The rise of shelves and reading lights
Tablets, which use a backlit touch screen, are not devices specifically dedicated to reading like reading lights. But this type of device is currently the most widely used for digital books. Tablets have the advantage of giving access to a multitude of uses in the same way as a smartphone but with a much larger screen.
According to the GFK institute, 1.45 million touch tablets were sold in France in 2011, including 450,000 in December alone. The most widespread model by far remains the iPad by far.Apple.
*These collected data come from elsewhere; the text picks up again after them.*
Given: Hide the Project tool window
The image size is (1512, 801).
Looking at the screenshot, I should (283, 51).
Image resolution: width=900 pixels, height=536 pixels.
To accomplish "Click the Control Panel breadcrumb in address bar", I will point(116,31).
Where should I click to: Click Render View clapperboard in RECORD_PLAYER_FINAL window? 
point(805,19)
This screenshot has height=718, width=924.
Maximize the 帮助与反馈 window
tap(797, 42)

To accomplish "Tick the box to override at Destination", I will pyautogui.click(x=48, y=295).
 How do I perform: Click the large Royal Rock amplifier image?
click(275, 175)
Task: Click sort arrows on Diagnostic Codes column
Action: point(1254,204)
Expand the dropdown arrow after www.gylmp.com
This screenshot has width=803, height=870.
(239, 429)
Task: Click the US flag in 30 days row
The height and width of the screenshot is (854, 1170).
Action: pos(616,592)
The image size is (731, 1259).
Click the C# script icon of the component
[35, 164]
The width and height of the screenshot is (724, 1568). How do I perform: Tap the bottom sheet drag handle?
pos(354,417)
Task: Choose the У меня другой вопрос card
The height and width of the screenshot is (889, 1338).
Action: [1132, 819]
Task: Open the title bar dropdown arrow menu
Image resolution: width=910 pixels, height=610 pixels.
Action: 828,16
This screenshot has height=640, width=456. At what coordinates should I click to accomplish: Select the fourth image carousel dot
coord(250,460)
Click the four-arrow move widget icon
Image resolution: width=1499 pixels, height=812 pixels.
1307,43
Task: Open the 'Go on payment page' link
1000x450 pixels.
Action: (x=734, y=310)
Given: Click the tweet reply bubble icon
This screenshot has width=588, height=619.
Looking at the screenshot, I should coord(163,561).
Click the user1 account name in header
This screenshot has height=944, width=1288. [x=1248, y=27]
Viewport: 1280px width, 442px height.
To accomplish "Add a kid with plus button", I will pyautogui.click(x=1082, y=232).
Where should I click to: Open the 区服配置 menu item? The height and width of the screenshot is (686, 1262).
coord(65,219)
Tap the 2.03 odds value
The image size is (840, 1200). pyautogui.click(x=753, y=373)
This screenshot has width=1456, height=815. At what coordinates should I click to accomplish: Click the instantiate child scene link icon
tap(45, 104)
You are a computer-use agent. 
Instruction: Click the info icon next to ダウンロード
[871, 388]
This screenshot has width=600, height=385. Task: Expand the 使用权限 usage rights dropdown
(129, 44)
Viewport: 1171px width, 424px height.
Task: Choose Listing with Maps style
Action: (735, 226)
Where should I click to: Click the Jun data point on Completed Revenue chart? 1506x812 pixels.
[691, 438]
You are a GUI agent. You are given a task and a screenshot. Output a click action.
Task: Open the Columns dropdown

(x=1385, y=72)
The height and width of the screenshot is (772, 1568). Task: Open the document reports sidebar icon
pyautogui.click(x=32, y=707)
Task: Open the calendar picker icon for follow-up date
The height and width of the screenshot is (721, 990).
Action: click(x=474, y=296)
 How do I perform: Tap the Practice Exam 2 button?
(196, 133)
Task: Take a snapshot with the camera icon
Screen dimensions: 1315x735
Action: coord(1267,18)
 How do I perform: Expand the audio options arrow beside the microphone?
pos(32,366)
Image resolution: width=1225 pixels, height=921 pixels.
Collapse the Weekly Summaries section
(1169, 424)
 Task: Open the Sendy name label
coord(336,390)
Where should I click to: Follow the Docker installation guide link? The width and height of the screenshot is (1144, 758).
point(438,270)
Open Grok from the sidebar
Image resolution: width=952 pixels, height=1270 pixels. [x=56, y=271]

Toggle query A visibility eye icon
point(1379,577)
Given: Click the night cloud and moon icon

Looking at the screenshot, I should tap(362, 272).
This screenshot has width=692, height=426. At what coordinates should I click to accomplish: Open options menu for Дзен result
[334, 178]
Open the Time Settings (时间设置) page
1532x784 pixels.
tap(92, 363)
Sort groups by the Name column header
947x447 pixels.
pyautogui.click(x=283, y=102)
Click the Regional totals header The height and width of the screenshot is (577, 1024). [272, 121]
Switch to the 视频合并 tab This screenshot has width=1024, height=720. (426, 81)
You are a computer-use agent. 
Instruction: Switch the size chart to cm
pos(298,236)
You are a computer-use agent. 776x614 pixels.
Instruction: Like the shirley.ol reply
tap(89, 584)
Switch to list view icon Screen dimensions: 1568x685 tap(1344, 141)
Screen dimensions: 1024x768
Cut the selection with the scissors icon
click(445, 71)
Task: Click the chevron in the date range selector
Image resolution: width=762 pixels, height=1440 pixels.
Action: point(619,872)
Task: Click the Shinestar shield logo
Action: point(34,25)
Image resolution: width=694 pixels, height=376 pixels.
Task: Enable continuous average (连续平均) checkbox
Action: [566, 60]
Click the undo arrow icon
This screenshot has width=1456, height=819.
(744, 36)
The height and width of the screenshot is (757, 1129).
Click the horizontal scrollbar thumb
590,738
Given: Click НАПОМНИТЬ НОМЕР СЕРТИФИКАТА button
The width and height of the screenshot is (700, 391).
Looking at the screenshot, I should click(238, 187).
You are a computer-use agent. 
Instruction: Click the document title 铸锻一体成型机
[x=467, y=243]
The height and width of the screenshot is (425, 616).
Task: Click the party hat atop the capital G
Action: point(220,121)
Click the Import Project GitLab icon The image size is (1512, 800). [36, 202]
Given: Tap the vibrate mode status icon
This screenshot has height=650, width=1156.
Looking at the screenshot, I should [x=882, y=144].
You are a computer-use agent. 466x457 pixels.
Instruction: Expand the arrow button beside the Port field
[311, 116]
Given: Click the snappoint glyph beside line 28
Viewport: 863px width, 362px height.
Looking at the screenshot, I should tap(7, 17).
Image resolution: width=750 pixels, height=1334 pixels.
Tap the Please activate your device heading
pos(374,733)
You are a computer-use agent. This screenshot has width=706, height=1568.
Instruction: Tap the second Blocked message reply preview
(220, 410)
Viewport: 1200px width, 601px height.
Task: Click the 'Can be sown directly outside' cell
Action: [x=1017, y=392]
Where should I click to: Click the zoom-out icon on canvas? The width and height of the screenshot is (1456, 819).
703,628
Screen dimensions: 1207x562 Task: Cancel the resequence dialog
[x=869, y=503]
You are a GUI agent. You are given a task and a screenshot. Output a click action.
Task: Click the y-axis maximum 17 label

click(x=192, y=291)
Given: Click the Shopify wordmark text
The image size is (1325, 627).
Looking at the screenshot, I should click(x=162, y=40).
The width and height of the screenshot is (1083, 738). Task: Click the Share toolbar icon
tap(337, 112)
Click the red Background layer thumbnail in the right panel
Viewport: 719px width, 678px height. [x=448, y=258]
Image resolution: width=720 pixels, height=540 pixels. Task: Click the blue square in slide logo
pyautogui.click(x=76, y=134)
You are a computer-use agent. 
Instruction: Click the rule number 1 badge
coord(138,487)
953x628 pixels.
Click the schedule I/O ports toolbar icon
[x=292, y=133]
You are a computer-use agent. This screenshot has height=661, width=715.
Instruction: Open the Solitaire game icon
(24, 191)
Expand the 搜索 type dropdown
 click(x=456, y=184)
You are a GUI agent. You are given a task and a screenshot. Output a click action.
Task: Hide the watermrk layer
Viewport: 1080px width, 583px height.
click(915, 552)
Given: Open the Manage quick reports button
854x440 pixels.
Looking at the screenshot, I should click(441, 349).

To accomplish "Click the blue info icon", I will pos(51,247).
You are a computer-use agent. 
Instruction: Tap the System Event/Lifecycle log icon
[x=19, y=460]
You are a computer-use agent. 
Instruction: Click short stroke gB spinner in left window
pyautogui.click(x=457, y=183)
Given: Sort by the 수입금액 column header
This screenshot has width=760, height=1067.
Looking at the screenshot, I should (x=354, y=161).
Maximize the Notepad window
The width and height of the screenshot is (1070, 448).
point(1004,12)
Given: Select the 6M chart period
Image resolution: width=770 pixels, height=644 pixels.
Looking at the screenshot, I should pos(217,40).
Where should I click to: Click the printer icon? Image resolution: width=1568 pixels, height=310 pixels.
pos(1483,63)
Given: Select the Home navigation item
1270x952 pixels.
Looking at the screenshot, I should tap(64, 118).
Released in May 2010, this tablet really launched the market where other brands such as Acer, Archos, Dell, HP, LG, Motorola, Toshiba, Samsung... The device is linked to Apple's sales platform, iTunes, which markets digital book files by charging a commission of 30 %. In the fourth quarter of 2011, 15 million iPads were sold worldwide. Google announces the arrival of a tablet by the summer of 2012, supposed to compete for this supremacy.
Reading machines are devices specifically dedicated to reading books and newspapers using electronic ink - "E-ink" - which looks very similar to printed characters. Smaller, much lighter and much less expensive, readers do not offer the versatility of the tablet and most do not have a touch screen. On the other hand, they offer much more comfortable reading and a very long autonomy (one month at a rate of half an hour of daily reading). Marketed by Amazon, the Kindle is currently the most popular model of reading device, with a market share of 60 % in the United States.
The Amazon Kindle was only launched in France in autumn 2011 at a price of 99 euros. Its main competitor is the Kobo marketed by FNAC. The other competing models (Sony, Oyo, Bookeen...) occupy only a small segment of the market. The figure of 172,000 units sold in France in 2011 may seem anecdotal in comparison to tablets, but the electronic reading light market only really got off the ground in October, suggesting strong growth in 2012.